PROBLEM STATEMENT: Reproduce the rows below verbatim, starting at the line containing "Given: Click the Simple" and ending with the line containing "[x=64, y=161]", both included.

>> begin

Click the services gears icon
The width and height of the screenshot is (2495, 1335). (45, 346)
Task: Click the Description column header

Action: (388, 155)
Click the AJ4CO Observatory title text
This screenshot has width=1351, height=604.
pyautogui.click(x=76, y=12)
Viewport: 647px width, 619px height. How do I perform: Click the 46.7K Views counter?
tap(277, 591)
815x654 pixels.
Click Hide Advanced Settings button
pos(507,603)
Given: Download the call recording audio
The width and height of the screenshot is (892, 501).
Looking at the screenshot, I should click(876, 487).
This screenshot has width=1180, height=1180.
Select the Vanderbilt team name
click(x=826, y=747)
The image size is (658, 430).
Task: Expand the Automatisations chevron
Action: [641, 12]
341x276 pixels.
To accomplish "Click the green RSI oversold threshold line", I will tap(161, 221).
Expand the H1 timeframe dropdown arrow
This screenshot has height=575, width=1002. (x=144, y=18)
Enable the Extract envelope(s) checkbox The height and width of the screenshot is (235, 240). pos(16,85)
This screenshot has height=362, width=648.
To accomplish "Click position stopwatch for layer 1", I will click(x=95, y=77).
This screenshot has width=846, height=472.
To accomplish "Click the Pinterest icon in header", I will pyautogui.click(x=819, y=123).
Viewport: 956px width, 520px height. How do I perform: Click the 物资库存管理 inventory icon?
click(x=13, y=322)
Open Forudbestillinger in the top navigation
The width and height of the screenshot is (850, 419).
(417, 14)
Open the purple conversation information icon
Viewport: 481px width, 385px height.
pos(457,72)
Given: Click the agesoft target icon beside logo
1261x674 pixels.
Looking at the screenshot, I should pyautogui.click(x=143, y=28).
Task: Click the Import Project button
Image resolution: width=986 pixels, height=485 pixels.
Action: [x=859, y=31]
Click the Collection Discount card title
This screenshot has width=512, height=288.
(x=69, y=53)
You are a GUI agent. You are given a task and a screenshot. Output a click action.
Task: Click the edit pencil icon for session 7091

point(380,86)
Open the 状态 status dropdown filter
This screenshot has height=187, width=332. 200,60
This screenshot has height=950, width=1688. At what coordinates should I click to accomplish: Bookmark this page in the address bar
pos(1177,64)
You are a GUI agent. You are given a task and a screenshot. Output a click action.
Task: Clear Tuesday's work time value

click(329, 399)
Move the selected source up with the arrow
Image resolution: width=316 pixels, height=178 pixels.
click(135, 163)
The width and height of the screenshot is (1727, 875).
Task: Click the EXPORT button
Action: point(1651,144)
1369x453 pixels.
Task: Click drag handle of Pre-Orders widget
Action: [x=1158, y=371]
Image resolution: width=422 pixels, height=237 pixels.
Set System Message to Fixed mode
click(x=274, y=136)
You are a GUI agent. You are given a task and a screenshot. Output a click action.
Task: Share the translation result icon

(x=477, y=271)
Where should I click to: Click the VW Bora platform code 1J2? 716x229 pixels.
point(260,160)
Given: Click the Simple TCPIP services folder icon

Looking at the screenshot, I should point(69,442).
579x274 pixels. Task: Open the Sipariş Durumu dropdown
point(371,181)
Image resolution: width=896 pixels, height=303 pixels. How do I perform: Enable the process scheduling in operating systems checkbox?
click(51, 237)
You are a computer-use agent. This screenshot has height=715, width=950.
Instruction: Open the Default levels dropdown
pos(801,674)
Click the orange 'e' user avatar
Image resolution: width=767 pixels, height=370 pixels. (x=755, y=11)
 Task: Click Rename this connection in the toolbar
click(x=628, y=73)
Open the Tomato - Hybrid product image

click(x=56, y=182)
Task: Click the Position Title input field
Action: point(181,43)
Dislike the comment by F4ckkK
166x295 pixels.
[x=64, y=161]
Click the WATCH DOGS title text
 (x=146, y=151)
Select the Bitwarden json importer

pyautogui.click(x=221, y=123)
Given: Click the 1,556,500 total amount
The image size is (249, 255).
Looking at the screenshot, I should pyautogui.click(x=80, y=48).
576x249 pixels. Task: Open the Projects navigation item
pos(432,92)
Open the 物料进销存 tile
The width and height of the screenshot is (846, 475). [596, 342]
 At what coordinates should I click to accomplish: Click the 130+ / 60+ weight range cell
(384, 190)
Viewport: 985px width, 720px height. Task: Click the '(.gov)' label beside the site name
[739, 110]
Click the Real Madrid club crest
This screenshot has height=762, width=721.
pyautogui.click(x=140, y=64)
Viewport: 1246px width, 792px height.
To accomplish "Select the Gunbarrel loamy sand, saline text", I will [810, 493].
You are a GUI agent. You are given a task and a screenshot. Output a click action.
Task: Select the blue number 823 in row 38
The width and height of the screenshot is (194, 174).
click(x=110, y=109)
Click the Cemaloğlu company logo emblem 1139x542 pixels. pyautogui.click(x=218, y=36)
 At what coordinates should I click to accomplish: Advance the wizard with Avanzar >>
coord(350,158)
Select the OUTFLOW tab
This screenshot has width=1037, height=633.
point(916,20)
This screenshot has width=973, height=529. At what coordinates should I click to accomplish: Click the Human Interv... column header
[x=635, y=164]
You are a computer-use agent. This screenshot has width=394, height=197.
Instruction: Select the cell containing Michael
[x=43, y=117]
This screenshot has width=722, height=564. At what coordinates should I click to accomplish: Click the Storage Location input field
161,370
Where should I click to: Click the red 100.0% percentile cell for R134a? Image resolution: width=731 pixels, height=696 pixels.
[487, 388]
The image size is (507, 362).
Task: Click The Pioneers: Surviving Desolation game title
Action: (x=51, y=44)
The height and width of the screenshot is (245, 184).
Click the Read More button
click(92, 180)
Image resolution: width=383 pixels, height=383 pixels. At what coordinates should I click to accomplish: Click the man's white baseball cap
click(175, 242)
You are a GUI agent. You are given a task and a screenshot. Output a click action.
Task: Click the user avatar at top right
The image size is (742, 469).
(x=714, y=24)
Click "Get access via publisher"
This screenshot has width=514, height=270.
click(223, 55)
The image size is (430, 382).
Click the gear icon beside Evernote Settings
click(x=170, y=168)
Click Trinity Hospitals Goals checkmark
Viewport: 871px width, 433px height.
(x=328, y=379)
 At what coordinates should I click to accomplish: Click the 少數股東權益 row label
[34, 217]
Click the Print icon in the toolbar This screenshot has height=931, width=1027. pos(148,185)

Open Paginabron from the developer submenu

>> end

IN RESPONSE:
Given: Click the Simple TCPIP services folder icon

Looking at the screenshot, I should point(69,442).
579x274 pixels. Task: Open the Sipariş Durumu dropdown
point(371,181)
Image resolution: width=896 pixels, height=303 pixels. How do I perform: Enable the process scheduling in operating systems checkbox?
click(51, 237)
You are a computer-use agent. This screenshot has height=715, width=950.
Instruction: Open the Default levels dropdown
pos(801,674)
Click the orange 'e' user avatar
Image resolution: width=767 pixels, height=370 pixels. (x=755, y=11)
 Task: Click Rename this connection in the toolbar
click(x=628, y=73)
Open the Tomato - Hybrid product image

click(x=56, y=182)
Task: Click the Position Title input field
Action: point(181,43)
Dislike the comment by F4ckkK
166x295 pixels.
[x=64, y=161]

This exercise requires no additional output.